__Problem details__.
Starting at the line that contains "How do I perform: Click" and ending at the final line of the entries below, write out each line exactly as it appears, but omit the pictures.

__Entries supplied__.
┌────────

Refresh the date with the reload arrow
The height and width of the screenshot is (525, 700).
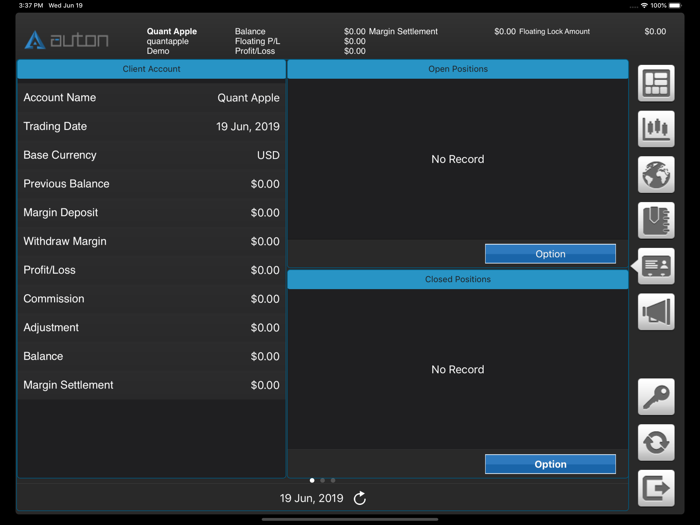click(x=360, y=498)
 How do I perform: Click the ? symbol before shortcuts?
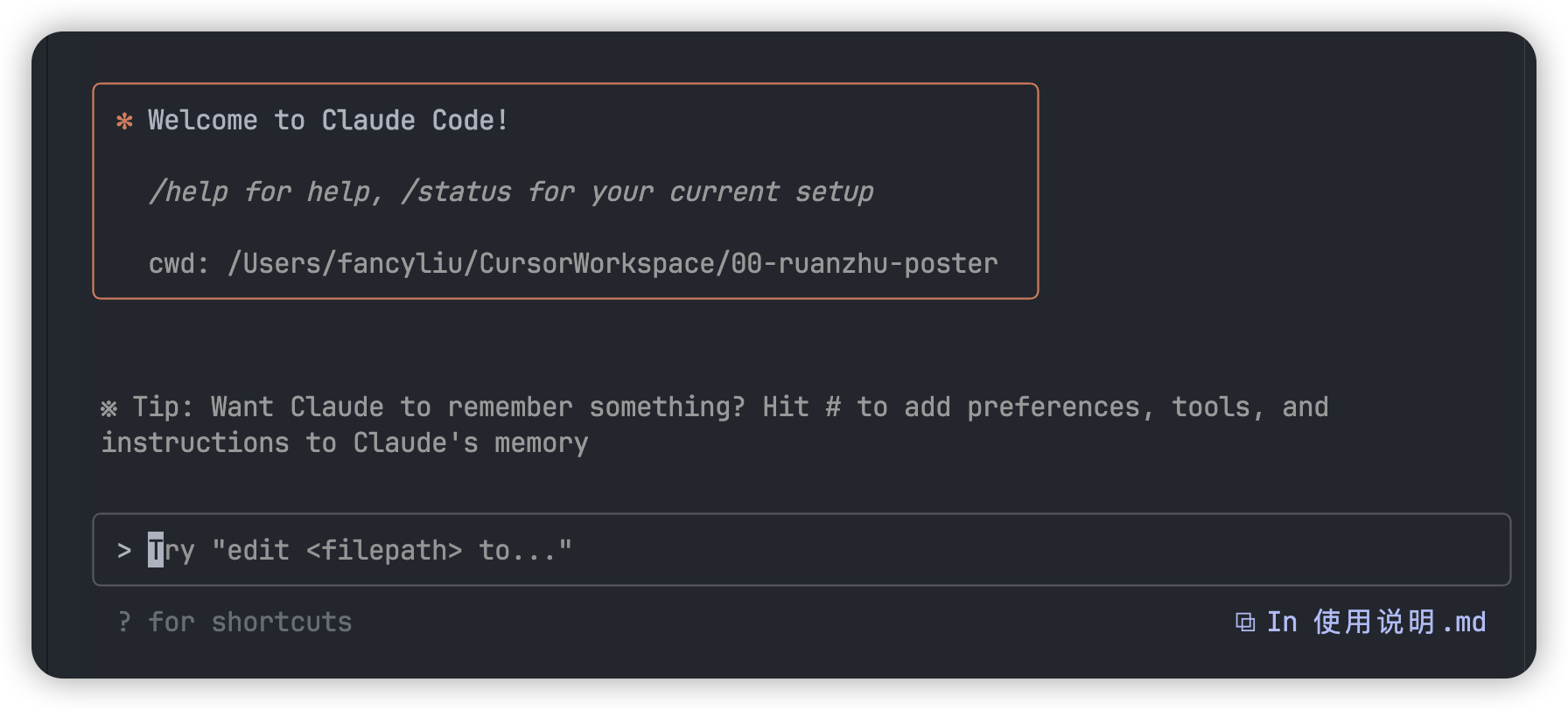pos(124,622)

└────────

__Reply to the exercise__.
 How do I perform: Click the ? symbol before shortcuts?
pos(124,622)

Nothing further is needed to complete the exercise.